[Collected data entries]
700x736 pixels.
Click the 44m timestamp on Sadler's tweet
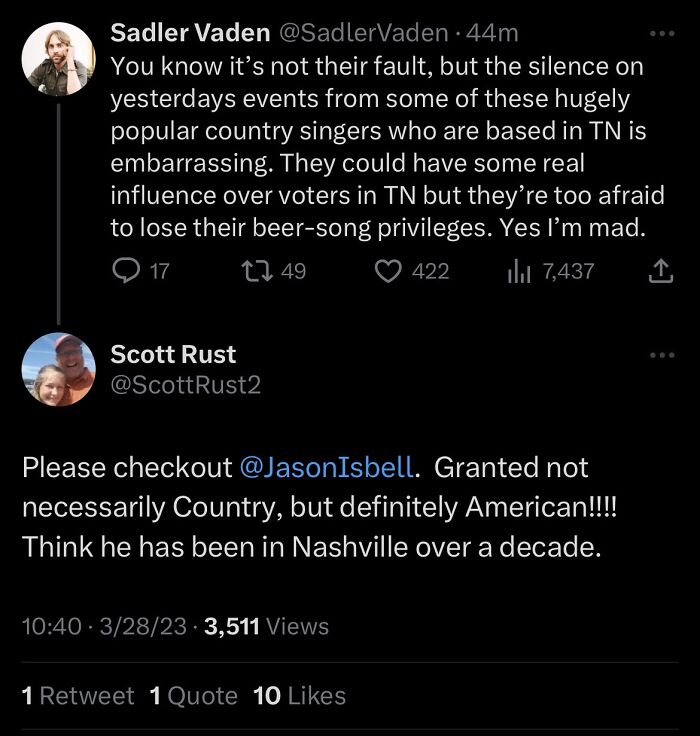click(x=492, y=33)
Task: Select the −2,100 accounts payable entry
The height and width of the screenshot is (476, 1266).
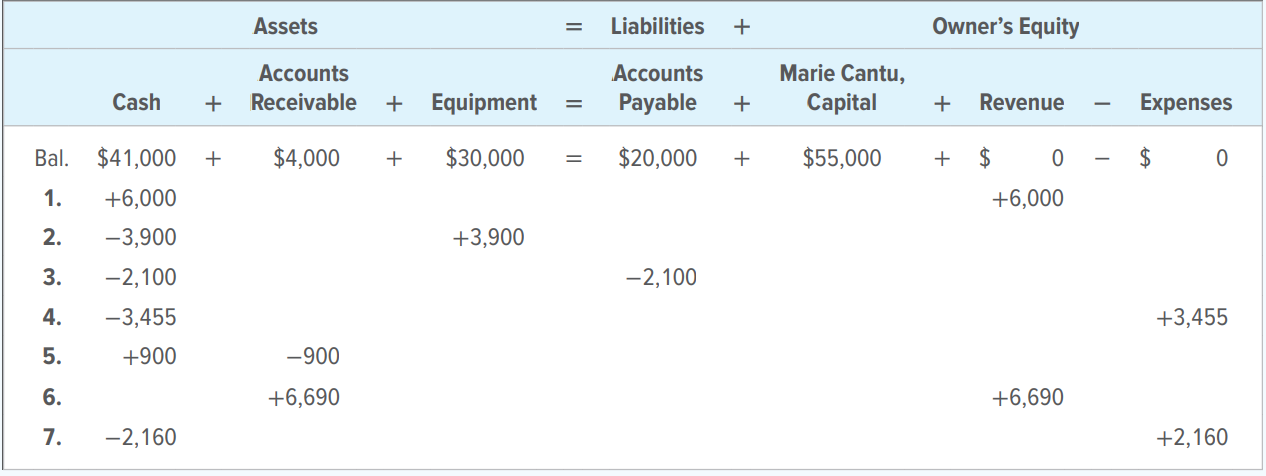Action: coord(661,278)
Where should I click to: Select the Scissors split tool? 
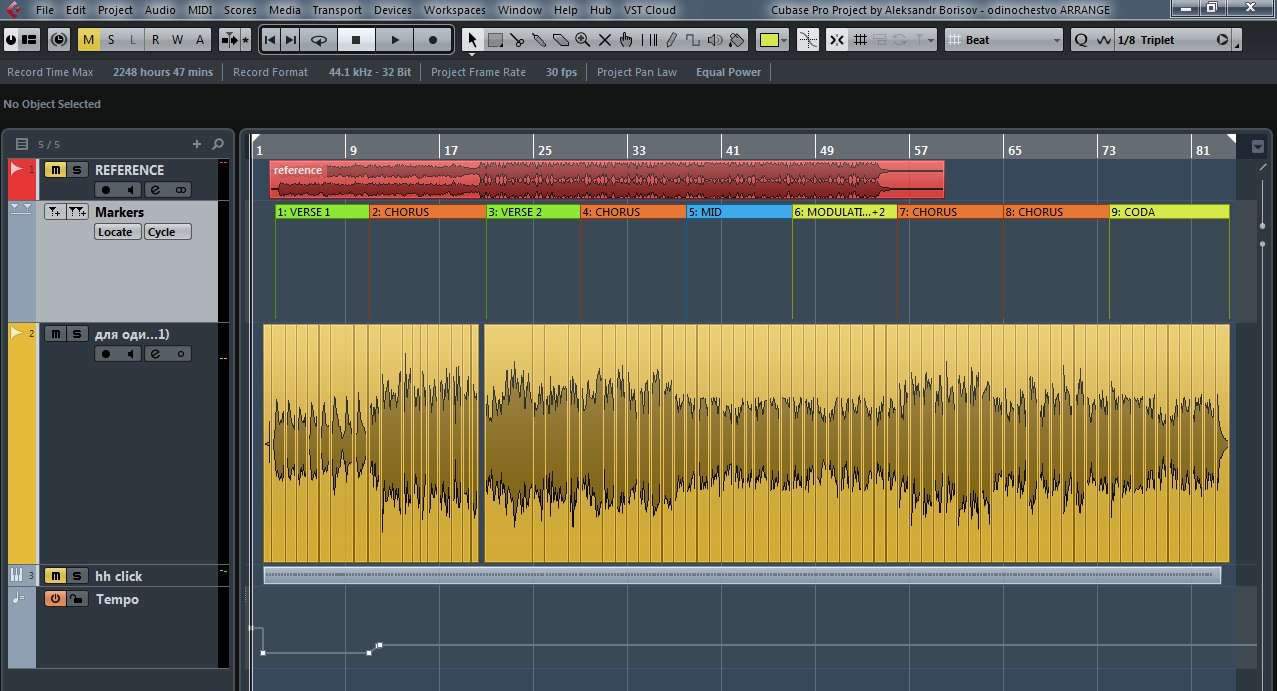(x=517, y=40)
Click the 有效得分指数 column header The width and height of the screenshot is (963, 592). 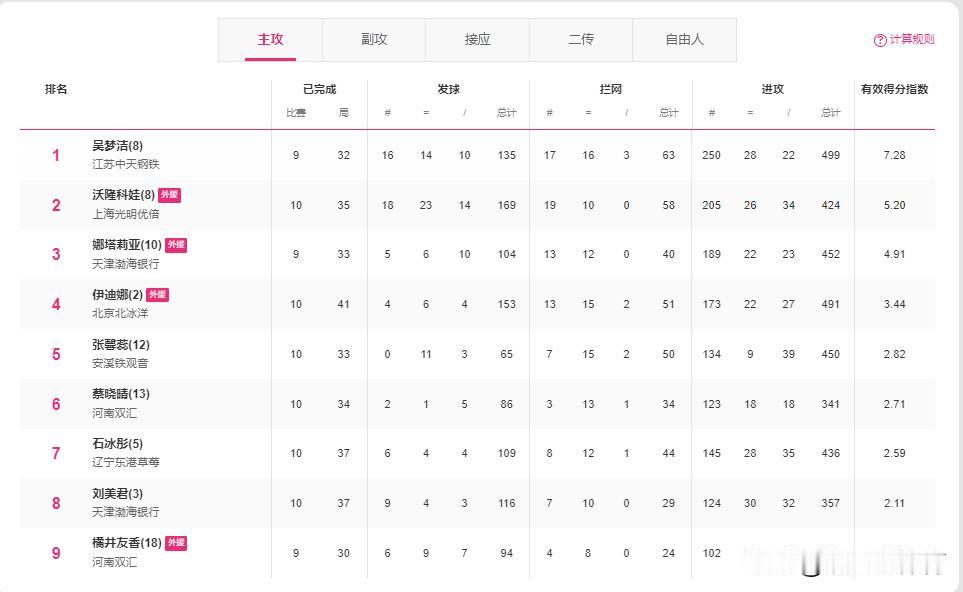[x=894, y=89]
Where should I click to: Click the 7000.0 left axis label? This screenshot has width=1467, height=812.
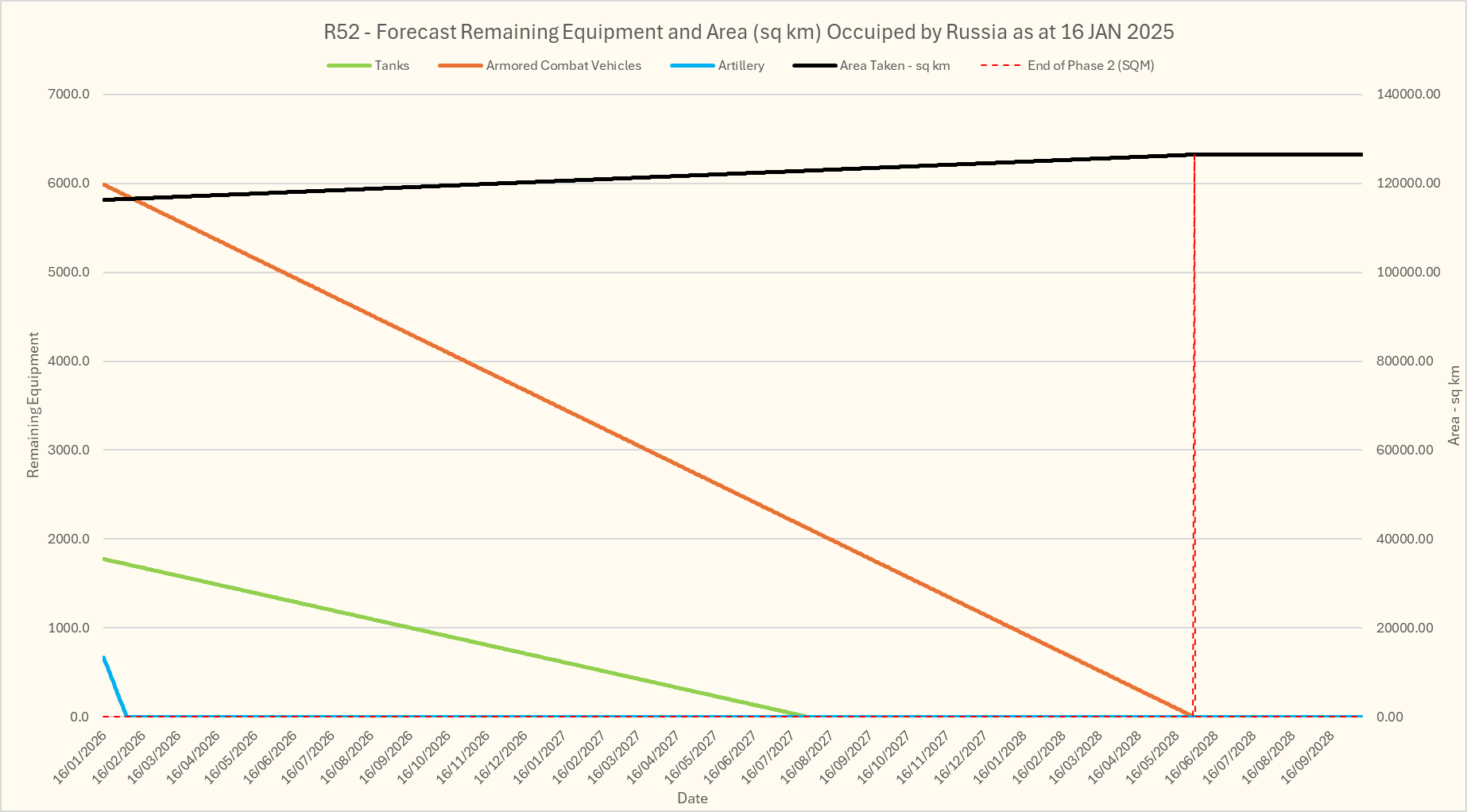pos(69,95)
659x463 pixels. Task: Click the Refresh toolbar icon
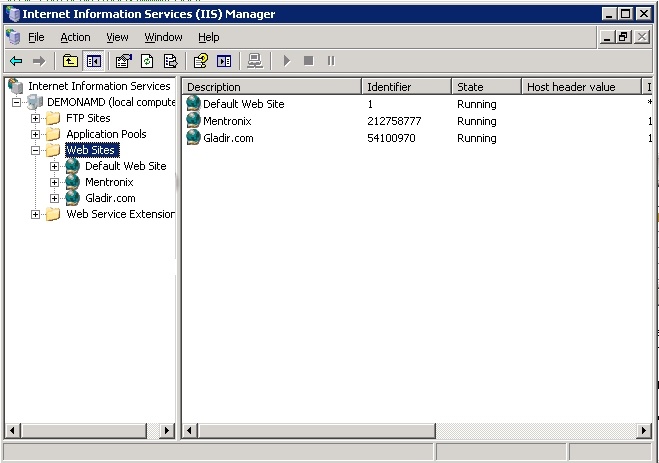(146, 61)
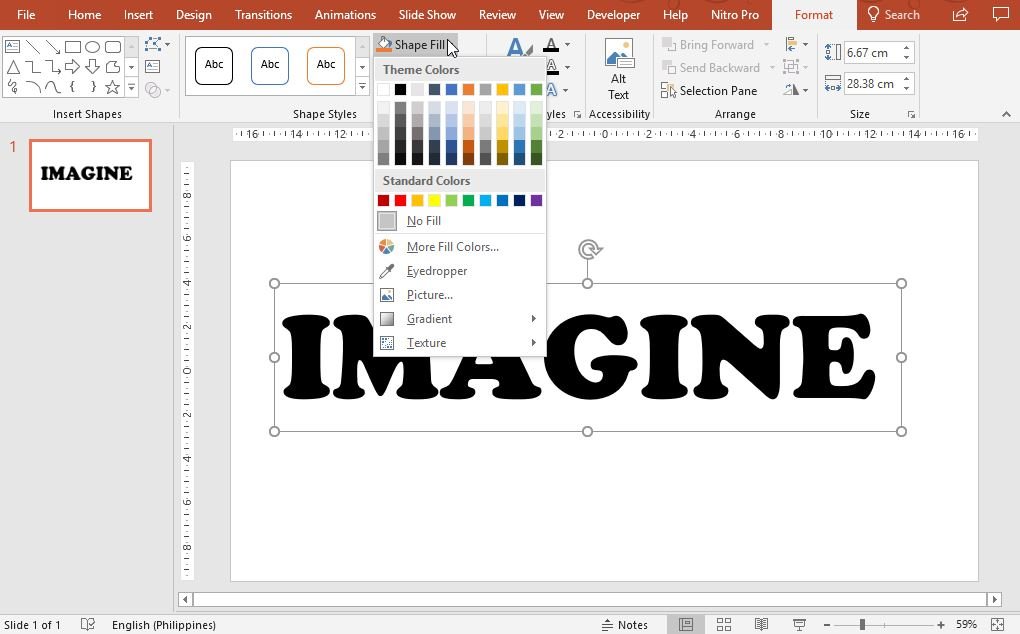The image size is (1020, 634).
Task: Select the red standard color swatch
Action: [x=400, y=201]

*Problem requirements*. Restate word for word the lines running from the one with "659x463 pixels. Task: Click" to the end of the entries; pictures are to be left out.

*Answer section*.
659x463 pixels. Task: Click the Refresh toolbar icon
(146, 61)
The image size is (1020, 634).
Task: Select the red standard color swatch
Action: [x=400, y=201]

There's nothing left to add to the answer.